During the period 1925-1950, the Carnegie Institution’s Department of Genetics and the Biological Laboratory were operating as “friendly neighbors.” Milislav Demerec, who began working at Cold Spring Harbor shortly after his arrival in America in 1919, was eventually appointed director of both institutions simultaneously. His first laboratory was located in the Carnegie Building (then known as the Main Building). Demerec initially researched the genetics of maize and later made significant contributions to the field of genetics with his work on Drosophila. In 1934, he founded the Drosophila Information Service (DIS) with Calvin Bridges, a Carnegie Institution scientist, who spent summers at Cold Spring Harbor at that time. From 1941-1960, Demerec was appointed director of both the Department of Genetics (formerly known as the Station for Experimental Evolution) and the Biological Laboratory.
(Learn more about Calvin Bridges at the exhibit, Calvin Bridges, Unconventional Geneticist, which will be on view in the CSHL Library through November 30, 2012.)

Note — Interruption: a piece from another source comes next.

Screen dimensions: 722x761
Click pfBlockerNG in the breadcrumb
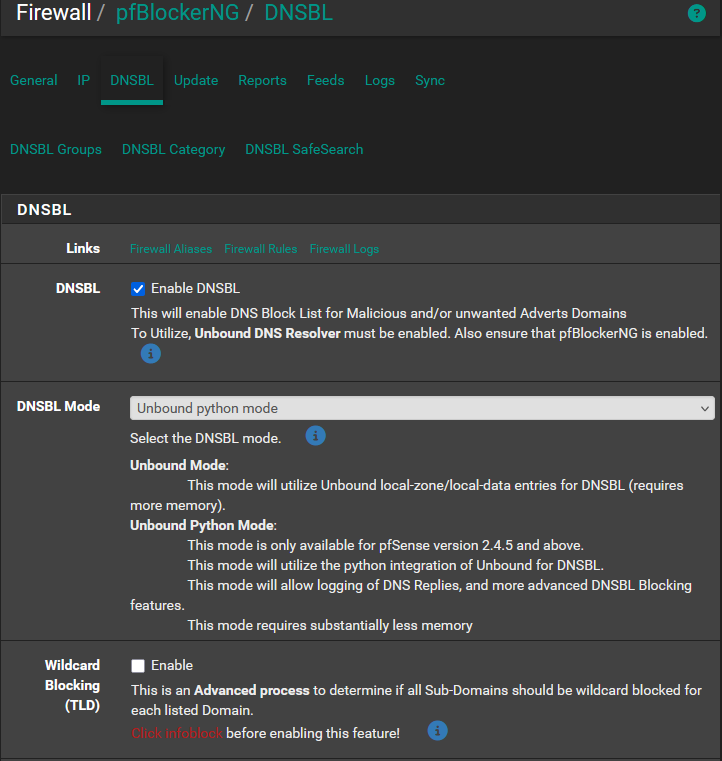(178, 13)
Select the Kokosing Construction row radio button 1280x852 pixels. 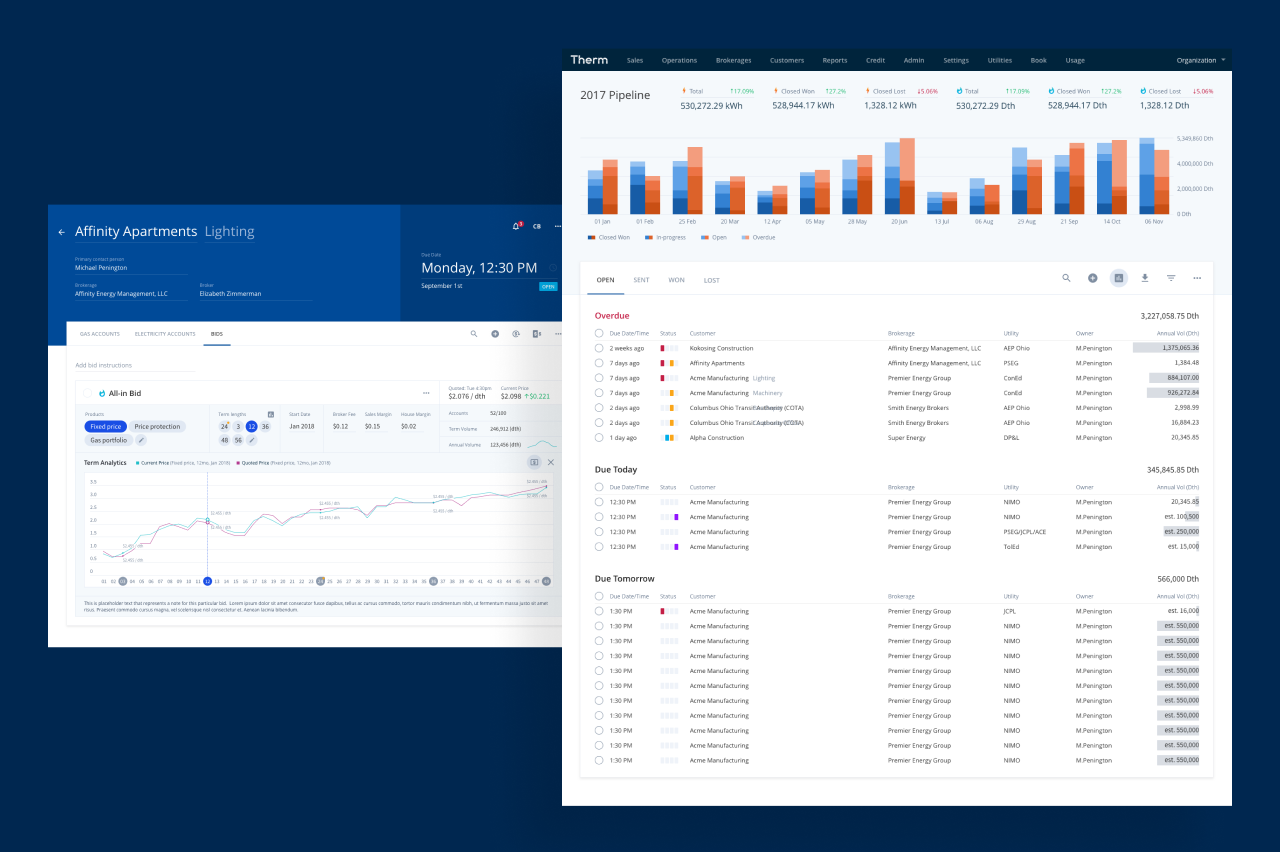pyautogui.click(x=599, y=348)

Milislav Demerec with Drosophila staff member, 1934
Calvin Bridges, 1935
Under the direction of Reginald Harris, work at the Biological Laboratory was expanded in 1928 to include research in Biophysics. This began the integration of other scientific disciplines into biological research at the Lab and the transition to a year-round research institute. Dr. Hugo Fricke, an accomplished biophysicist, was appointed as the Lab’s first full-time investigator to study the effects of X-rays on living cells in the newly built James Laboratory.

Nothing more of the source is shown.